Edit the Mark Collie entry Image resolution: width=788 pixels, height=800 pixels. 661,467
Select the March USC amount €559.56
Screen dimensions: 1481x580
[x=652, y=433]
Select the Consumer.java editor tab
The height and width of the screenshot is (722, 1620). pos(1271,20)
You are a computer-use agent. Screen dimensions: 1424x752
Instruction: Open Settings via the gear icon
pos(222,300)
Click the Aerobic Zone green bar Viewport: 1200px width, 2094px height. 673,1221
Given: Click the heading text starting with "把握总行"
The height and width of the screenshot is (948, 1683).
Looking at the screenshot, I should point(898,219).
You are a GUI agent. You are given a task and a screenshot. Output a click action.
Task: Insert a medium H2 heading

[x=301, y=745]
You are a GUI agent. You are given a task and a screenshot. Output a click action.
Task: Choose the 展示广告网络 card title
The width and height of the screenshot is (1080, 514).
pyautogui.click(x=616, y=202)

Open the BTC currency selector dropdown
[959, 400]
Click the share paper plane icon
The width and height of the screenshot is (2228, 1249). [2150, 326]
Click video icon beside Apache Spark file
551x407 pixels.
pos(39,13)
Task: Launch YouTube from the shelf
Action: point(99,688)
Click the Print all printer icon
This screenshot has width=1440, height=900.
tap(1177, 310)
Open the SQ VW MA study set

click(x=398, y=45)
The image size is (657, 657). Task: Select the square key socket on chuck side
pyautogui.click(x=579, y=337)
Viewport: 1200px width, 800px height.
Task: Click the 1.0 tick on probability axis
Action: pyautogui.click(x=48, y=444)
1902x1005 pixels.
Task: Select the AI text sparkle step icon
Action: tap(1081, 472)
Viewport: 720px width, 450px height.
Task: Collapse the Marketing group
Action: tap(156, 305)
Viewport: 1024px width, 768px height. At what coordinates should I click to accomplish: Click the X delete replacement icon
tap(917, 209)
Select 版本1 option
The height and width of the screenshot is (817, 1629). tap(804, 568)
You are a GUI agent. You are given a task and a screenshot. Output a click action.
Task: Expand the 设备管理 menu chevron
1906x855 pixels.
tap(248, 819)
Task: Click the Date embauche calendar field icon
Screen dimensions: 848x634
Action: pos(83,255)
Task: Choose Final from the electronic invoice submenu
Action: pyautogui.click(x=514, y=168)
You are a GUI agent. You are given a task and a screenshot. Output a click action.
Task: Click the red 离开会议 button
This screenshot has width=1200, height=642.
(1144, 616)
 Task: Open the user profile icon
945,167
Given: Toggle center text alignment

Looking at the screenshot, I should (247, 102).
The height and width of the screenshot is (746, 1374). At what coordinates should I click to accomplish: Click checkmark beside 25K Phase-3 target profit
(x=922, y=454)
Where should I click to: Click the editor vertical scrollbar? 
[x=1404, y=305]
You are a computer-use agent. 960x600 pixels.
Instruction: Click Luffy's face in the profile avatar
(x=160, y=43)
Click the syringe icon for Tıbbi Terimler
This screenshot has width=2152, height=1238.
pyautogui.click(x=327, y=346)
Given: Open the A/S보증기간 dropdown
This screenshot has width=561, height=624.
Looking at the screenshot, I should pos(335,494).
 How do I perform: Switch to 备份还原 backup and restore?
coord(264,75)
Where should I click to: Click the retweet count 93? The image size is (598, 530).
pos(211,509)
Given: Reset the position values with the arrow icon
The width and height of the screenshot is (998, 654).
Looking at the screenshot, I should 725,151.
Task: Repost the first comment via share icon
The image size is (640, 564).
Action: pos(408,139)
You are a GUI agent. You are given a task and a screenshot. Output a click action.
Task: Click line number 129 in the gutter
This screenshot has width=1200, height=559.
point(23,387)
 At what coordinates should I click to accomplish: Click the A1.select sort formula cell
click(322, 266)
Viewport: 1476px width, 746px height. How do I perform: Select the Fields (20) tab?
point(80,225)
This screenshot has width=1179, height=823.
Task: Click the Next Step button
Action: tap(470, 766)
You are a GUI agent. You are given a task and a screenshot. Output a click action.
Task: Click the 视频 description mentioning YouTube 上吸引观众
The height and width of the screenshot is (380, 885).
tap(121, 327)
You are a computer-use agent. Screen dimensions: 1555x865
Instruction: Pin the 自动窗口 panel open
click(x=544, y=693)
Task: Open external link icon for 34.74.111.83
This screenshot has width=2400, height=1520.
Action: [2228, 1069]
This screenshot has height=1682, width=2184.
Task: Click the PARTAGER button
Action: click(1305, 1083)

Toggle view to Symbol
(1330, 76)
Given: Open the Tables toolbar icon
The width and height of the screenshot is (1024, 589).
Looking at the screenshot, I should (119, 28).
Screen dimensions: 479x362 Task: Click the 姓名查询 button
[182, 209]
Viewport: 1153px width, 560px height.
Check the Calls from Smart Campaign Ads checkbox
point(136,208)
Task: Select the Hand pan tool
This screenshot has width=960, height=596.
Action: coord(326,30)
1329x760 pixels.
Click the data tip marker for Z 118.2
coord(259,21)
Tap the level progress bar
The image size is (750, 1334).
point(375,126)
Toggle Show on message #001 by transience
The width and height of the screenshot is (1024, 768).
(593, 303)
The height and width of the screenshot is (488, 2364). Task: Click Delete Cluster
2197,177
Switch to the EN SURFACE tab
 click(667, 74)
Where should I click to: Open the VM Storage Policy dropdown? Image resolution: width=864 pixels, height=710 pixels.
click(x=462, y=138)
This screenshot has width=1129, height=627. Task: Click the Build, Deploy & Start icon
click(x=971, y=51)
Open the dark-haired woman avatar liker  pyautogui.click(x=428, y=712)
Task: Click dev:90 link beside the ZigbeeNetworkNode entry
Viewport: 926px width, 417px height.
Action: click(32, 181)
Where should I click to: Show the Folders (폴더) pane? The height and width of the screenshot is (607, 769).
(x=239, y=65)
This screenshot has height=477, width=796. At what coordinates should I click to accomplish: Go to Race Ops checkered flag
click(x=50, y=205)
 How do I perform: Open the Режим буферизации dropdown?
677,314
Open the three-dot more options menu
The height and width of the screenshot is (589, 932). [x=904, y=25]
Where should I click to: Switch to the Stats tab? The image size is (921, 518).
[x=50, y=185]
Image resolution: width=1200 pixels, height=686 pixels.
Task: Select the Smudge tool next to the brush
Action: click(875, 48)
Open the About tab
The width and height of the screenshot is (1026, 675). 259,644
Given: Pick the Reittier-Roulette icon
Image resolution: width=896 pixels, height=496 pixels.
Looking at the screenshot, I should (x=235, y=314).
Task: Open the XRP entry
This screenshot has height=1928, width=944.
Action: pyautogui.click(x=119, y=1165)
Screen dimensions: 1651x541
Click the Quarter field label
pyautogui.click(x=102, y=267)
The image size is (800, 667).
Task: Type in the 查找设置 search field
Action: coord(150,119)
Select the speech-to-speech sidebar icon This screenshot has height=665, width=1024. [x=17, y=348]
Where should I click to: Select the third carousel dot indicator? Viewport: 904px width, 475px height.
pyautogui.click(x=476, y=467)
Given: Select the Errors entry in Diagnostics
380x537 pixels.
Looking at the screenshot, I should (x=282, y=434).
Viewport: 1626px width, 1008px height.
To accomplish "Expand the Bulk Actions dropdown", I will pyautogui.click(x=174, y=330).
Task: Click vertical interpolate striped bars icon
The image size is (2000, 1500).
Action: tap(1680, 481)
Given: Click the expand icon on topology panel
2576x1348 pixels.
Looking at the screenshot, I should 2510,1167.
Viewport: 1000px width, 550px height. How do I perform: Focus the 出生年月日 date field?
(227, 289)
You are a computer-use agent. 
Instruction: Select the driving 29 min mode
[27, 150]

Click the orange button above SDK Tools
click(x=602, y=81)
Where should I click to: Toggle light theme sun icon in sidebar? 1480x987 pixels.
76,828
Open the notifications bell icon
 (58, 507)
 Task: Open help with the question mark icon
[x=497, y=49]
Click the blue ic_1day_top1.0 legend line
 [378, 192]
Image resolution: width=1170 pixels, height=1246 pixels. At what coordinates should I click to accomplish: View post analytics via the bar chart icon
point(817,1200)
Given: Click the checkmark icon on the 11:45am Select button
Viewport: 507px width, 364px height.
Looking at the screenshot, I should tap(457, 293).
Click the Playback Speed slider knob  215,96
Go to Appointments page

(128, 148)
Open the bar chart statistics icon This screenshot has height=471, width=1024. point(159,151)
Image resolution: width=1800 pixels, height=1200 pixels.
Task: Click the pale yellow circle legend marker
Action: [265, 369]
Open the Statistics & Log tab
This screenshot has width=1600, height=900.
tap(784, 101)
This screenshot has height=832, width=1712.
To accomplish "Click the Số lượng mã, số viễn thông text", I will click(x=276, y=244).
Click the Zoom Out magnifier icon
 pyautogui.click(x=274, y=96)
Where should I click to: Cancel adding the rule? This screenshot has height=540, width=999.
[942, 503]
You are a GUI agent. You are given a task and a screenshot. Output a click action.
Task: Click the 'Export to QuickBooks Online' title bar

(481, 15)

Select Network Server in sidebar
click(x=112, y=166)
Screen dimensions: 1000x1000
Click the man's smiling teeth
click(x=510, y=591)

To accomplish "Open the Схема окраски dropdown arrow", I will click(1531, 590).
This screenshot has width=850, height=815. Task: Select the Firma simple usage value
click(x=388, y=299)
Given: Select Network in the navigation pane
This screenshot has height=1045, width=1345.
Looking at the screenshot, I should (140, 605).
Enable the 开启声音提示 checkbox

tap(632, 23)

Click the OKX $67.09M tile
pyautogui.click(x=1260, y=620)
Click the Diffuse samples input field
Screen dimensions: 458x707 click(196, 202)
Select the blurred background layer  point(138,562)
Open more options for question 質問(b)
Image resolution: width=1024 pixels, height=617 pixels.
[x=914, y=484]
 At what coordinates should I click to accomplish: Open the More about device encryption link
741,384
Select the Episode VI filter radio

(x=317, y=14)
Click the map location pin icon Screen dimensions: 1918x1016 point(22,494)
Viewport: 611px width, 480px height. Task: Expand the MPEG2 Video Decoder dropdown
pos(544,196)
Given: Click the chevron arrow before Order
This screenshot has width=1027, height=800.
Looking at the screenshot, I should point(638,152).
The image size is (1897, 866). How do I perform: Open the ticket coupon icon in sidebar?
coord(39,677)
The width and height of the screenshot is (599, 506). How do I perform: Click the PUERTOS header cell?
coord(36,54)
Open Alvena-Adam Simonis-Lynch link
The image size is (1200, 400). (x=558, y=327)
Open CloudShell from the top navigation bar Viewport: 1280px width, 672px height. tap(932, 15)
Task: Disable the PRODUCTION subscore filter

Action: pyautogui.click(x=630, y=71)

* * *

_GIVEN REQUEST_
Echo back, unchanged, the lines of data from the one containing "Click the OKX $67.09M tile" through the one containing "Looking at the screenshot, I should point(638,152).", with both of those lines included.

_WRITTEN SOLUTION_
Click the OKX $67.09M tile
pyautogui.click(x=1260, y=620)
Click the Diffuse samples input field
Screen dimensions: 458x707 click(196, 202)
Select the blurred background layer  point(138,562)
Open more options for question 質問(b)
Image resolution: width=1024 pixels, height=617 pixels.
[x=914, y=484]
 At what coordinates should I click to accomplish: Open the More about device encryption link
741,384
Select the Episode VI filter radio

(x=317, y=14)
Click the map location pin icon Screen dimensions: 1918x1016 point(22,494)
Viewport: 611px width, 480px height. Task: Expand the MPEG2 Video Decoder dropdown
pos(544,196)
Given: Click the chevron arrow before Order
This screenshot has width=1027, height=800.
Looking at the screenshot, I should point(638,152).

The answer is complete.